Posted 8/17/2015 12:49 PM (GMT 0)
I think it is prudent to plan for adjuvant radiation now and keep open the option for a reprieve if your PSA goes undetectable at three months. They generally give a man at least that long to heal after surgery before they start the radiation anyway.
PSA has a half-life in the body, as I recall, of three to four days. If your PSA immediately after surgery was, say, 10 then, based on the half-life, after 3 1/2 days you would expect it to be 5. After a week, 2.5. After two weeks, 0.625. Three weeks 0.156. Four, 0.039. Five, 0.00977. Six, 0.00244. And, after seven weeks 0.00061, which I think most machines would read as "undetectable".
But, of course, nothing is ever that simple.
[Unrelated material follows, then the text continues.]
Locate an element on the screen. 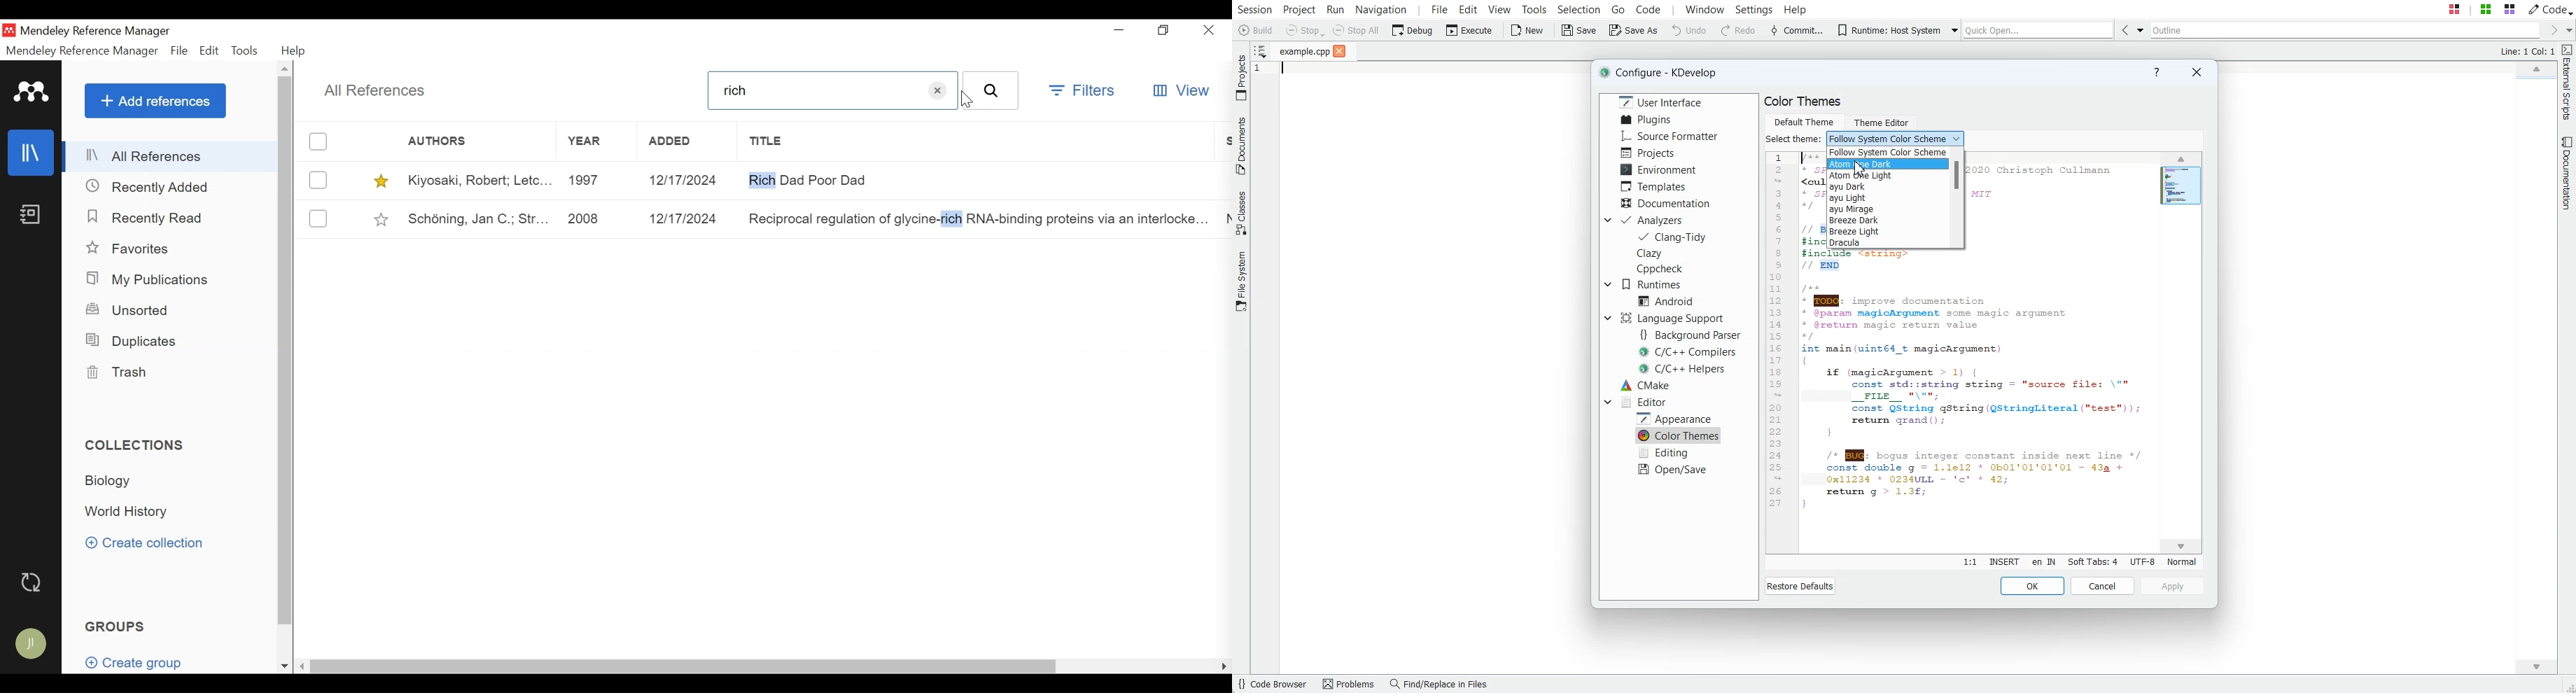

As ChrisR mentioned, sometimes prostate tissue is, technically, "left behind" in surgery with positive margins but is cut off from its blood supply and quickly dies. While this is going on the dying tissue can generate a bit of new PSA in the blood and screw up the math I showed above. So, yes, seven weeks is a bit early to make a set-in-stone decision.
But, on the third hand, 0.275 is really high at seven weeks. I'd go ahead and plan for the radiation and see what your PSA does while you wait for it to start.